### Work order A
Translate this sentence from the Al Leiter Father's Day article below into Spanish: "After his pitching career ended, Leiter became a Yankees broadcaster with YES and an Emmy Award-winning studio analyst with MLB Network."
### Work order B
Carry on with the Al Leiter Father's Day article below, picking up after its final sentence.

### Passage to read

Father’s Day is another way Al Leiter counts his blessings

By Kevin Kernan | Posted 2 years ago

Father’s Day is a most special day for Al Leiter, who spent 19 years in the majors, compiling a 162-132 record with a 3.80 ERA. Leiter will get to see his son Jack pitch in the College World Series for Vanderbilt. Al won two World Series rings, one with the Blue Jays in 1993 and a second with the Marlins in 1997 and pitched in a third World Series with the Mets in 2000. 

 

A second-round selection of the Yankees (50th overall) in the 1984 draft, the lefty pitched 11 years in New York for the Mets and Yankees. The two-time All-Star was not afraid to show his emotions on the mound, and, he was a bulldog. Leiter once struck out 32 batters in a 13-inning high school game for Central Regional in Bayville, NJ. He also came to value the mental aspect of pitching through his work with noted sports psychologist Harvey Dorfman, who wrote the groundbreaking book: “The Mental ABC’s of Pitching.”

 

After his pitching career ended, Leiter became a Yankees broadcaster with YES and an Emmy Award-winning studio analyst with MLB Network. The family lives in Summit, NJ. He and his wife Lori have done extensive charity work with their foundation, Leiter’s Landing, and Al was the proud recipient of the Roberto Clemente Award in 2000. The Leiters have four children: three daughters Lindsay, Carly, Katelyn and son, Jack. 

 

Jack, 21, is an All-American right-hander (10-3, including a no-hitter and 2.16 ERA) destined to be a top pick in the coming MLB amateur draft. You will find Al at Jack’s games dutifully keeping score, something he has done since his son’s days at Delbarton School in NJ, essentially charting games as Al did throughout his major league career as the next day’s starter.

 

Leiter reveals the joys of fatherhood, the reason why he charts Jack’s games, all parents will relate, and what it has been like to go from a nearly 20-year major league career to having a son who has the brightest of major league futures ahead of him. 

 

By AL LEITER (as told to KEVIN KERNAN)

 

I am so proud of all my kids and I would give all of my kids my heart if I had to so the love is there. I want to think what’s unique and special with what I’ve been able to experience with my son is that he not only chose something to be really good at, he happened to choose baseball and he worked his tail off from a very young age and the love for the game is there. It’s always been there. And I always preface that when I speak with other dads and parents when they kind of want to pick my brain about some things about their kid, “What about this? What about that? What should I do?” Here is what you should recognize. You support your kid, no matter what they do and then hopefully foster a love for something, because if they don’t really love it, it’s going to be really difficult to be 100% brought in, the all-in thing.

### Information provided

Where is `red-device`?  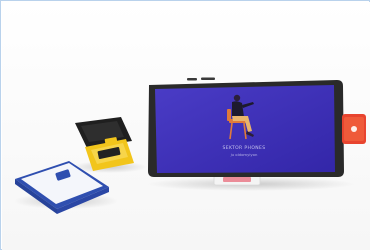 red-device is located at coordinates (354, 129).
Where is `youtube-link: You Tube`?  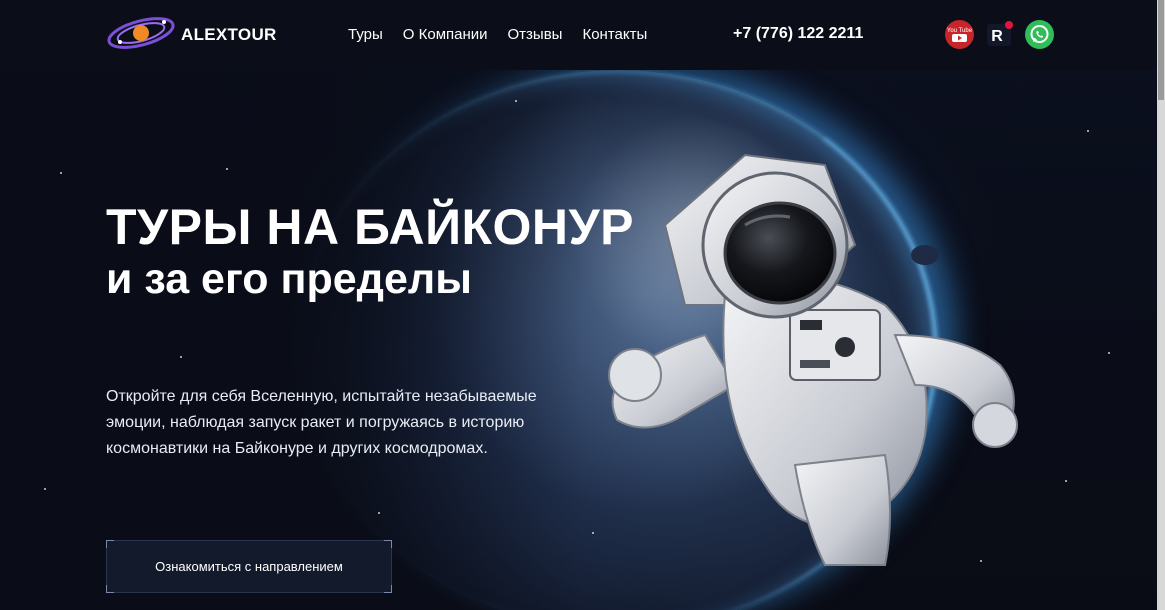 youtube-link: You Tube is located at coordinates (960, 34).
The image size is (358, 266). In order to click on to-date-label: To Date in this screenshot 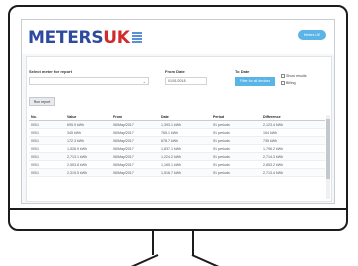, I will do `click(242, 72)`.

### Final answer A
Después de que terminó su carrera como lanzador, Leiter se convirtió en comentarista de los Yankees en YES y en analista de estudio de MLB Network, ganador de un premio Emmy.

### Final answer B
 

So, when I was able to be at the end of my career, my son was very young, the last year in ’05 (with the Marlins and Yankees) he was a little over five, so he was a kindergartner. I knew my career was winding down and I wanted him to be involved with as much as I could. As a four-year-old at Shea Stadium (in 2004), he’d come out and we’d throw, he’d run around the field at Shea, go to the bullpen and all that, just to continue to plant those seeds.

 

You start fertilizing this thing in hopes they catch on and they love it, which he did. Then with the Yankees that last year, Joe Torre had a thing where the sons could come into the clubhouse if the Yankees won and that was a hoot for me to have Jack around. Him coming around and seeing his father in there, I was very blessed and grateful to be a major leaguer and that my son decided to love baseball, and who knows where it was going to take him.

 

Then, just to watch his dedication, his commitment and his work ethic that just continued to get stronger and better and bigger and more defined, I just sat back now Kev, and I am so proud. He is a good kid. He’s not perfect, nobody is, he’s a good kid, he cares about a lot of things. He’s a good teammate. He’s a good friend. He’s got a nice network of buddies, so it’s checking so many boxes. My wife and I are so blessed and lucky to have this.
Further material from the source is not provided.